Cody Zeller didn't follow his older brother, Tyler (left), to North Carolina. ROBERT WILLETT
SOMEWHERE IN THE AIR — Welcome, folks, to seat 25A on my flight from Raleigh (through Atlanta) to Indianapolis. I’ve become adept at typing like this – scrunched up, elbows stuck to my side – in recent years.
So No. 14 North Carolina plays at No. 1 Indiana tonight.
Before the Tar Heels left town last night, UNC coach Roy Williams met with media members and talked about a variety of topics. I asked him a few questions about Cody Zeller, Indiana’s sophomore forward who entered the season as the overwhelming favorite to win national player of the year honors. And, oh yes, Cody happens to be the younger brother of Tyler Zeller, who a season ago won ACC Player of the Year honors during his final year at UNC.
Given that Williams successfully recruited Tyler Zeller to North Carolina, Williams felt confident that he could do the same with Cody. I wrote about that, and more, in a story that ran today. Cody, of course, chose to remain in his home state and play at Indiana. It was a decision that changed the power structure of college basketball, and one that has been the most important factor in Indiana’s resurgence.

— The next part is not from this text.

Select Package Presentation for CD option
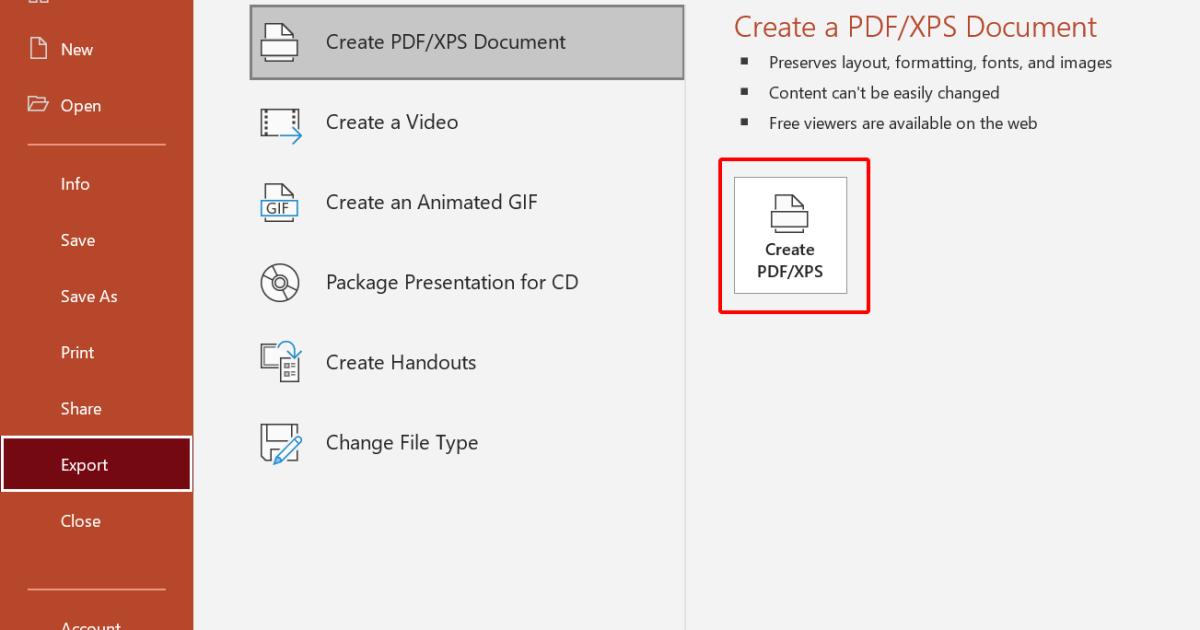Screen dimensions: 1200x630 click(x=451, y=282)
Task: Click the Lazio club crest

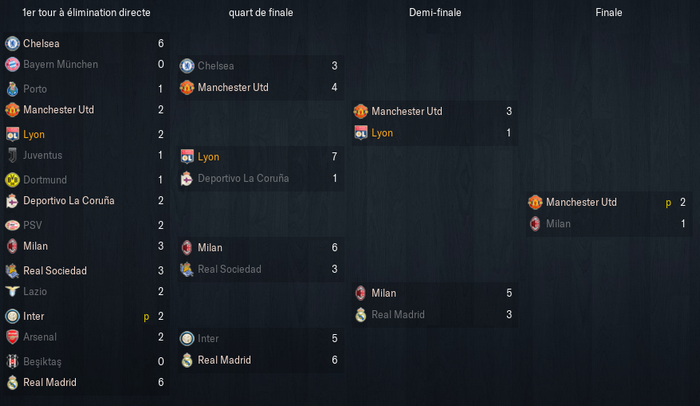Action: [12, 291]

In the three seasons before Zeller arrived in Bloomington, the Hoosiers won a combined 28 games. There were questions about when Tom Crean, hired to rebuild the program in the wake of Kelvin Sampson’s brief scandal-marred tenure – would turn the program around, and if he would turn the program around. Indiana answered those questions last season, when Zeller helped lead the Hoosiers to 27 victories, their most since 1993.

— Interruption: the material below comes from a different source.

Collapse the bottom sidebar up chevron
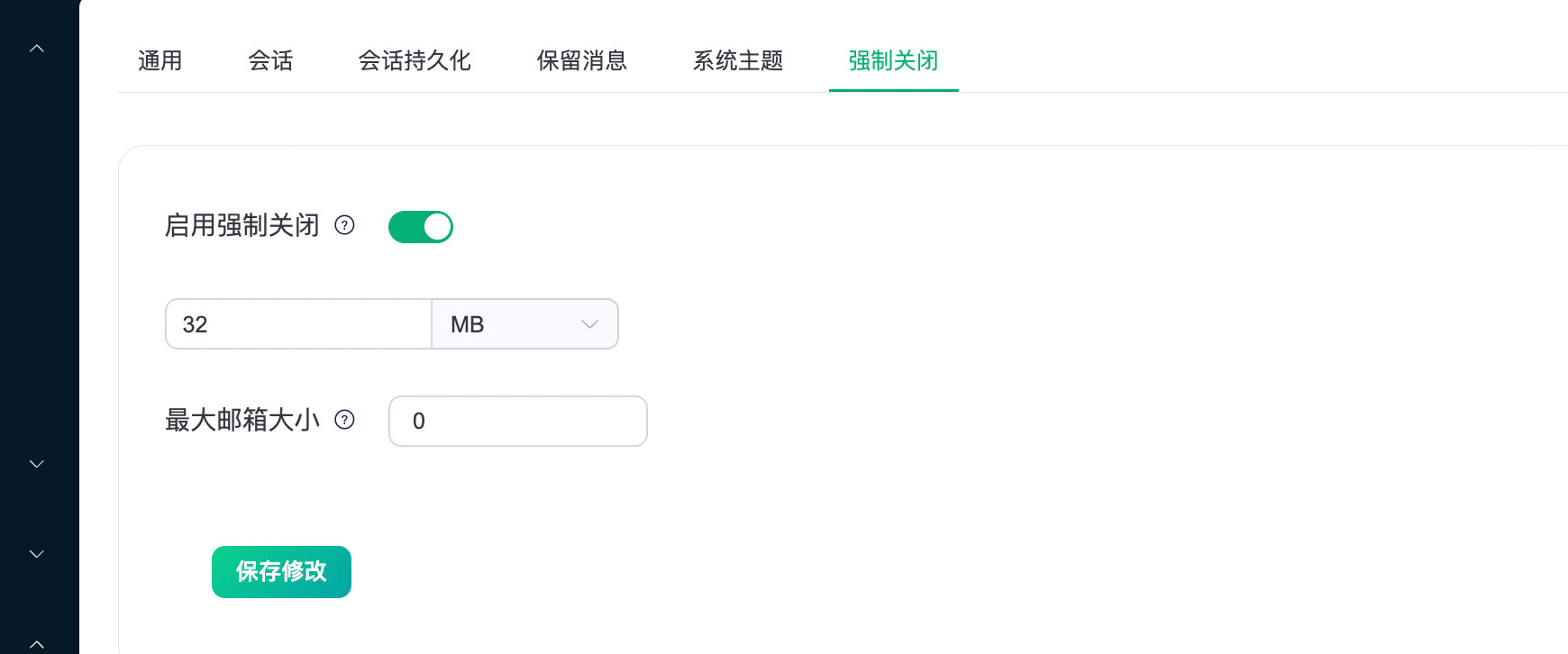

Through the first six games of this season, Zeller is averaging 15.2 points, 7.7 rebounds and 1.2 blocked shots per game. He’s one of five Indiana players whose scoring average is in double figures. Here’s my conversation from yesterday with Williams about Zeller:
Andrew Carter: What do you remember about recruiting Cody Zeller and how much of a shot do you think you had with him?
Roy Williams: We had a shot, for sure. I mean, it went right down to the final day. We recruited him like crazy. I loved him to death. His whole career, it was very similar to Tyler’s. I mean, he was a good prospect and everybody thought he was going to be a good player. And then all of a sudden, the summer after his junior year, he just exploded.
And that’s a little bit about what Z did. I mean, we liked Z, and then the summer after his junior year, we fell in love with him. And Cody was a little bit of that same path, and the same kind of timetable is probably a better way to say it … but he’s a remarkable player, he’s got Z’s size but does some more things out on the court, probably, than Tyler does, or did for us. And maybe a little more flexibility to his game. But he is the one, but they have five guys averaging in double figures, and you guys have heard me say before that that’s the most difficult kind of team to guard. And so we can’t just load it up on Cody, because those other four guys all average in double figures, as well.
AC: You said you had a shot, how good did you feel about your chances with Cody on the final day?
RW: Well, we didn’t know until the last day that we weren’t going to get him. And most of the time I know it a heck of a lot earlier than that. So it was us, Indiana, Butler and seems like there was a fourth school … I’m not sure. But in my mind, and again, let me emphasize this, in my mind it was two schools.
AC: How would you characterize what he’s meant to Indiana’s resurgence?
RW: Well he’s been the star. The year before he gets there, they don’t win 27 games, and the year he gets there, what’d they win last year? 27 or something like that? So you just look at the numbers. I mean, those other guys are good players, but he’s the guy who makes everybody else change your defense and you have to be concerned about him and he gave them a legitimate inside scorer that can foul out the other players. I just think he’s a great player, a great player.
AC: When it comes to defending Cody, will that be more of a team effort or who do you rely on most there?
RW: Well it is a team but again, look at their stats. I mean, seriously. Five guys in double figures. I’m not going to put four guys on Cody. That just doesn’t make sense. Five guys averaging double figures. That’s the reason nobody could guard us in ’09. I mean, you had to worry about Tyler Hansbrough. But then Wayne and Danny and Ty were going to score them thee at a time. So that was an easier year for Tyler than he ever had before because he wasn’t facing two and three guys. We have to be concerned about Cody but again … the facts don’t add up that I’m going to have five guys guarding Cody Zeller. I mean, five guys, averaging double figures for them. So I’m not going to put five guys on Cody. But he is an emphasis and he would have to be the main emphasis, but we’re not designing a defense for him.
It was at this point in our back-and-forth when I asked Williams, acknowledging that he wouldn’t put five guys on one player, whether he might double-team Zeller. Williams said, “No.” Then started to say something else but didn’t, he said, because he wanted to remain respectful.
And then he said this: “I’m not going up there trying to stop Cody Zeller. I’m trying to go up there to beat Indiana.”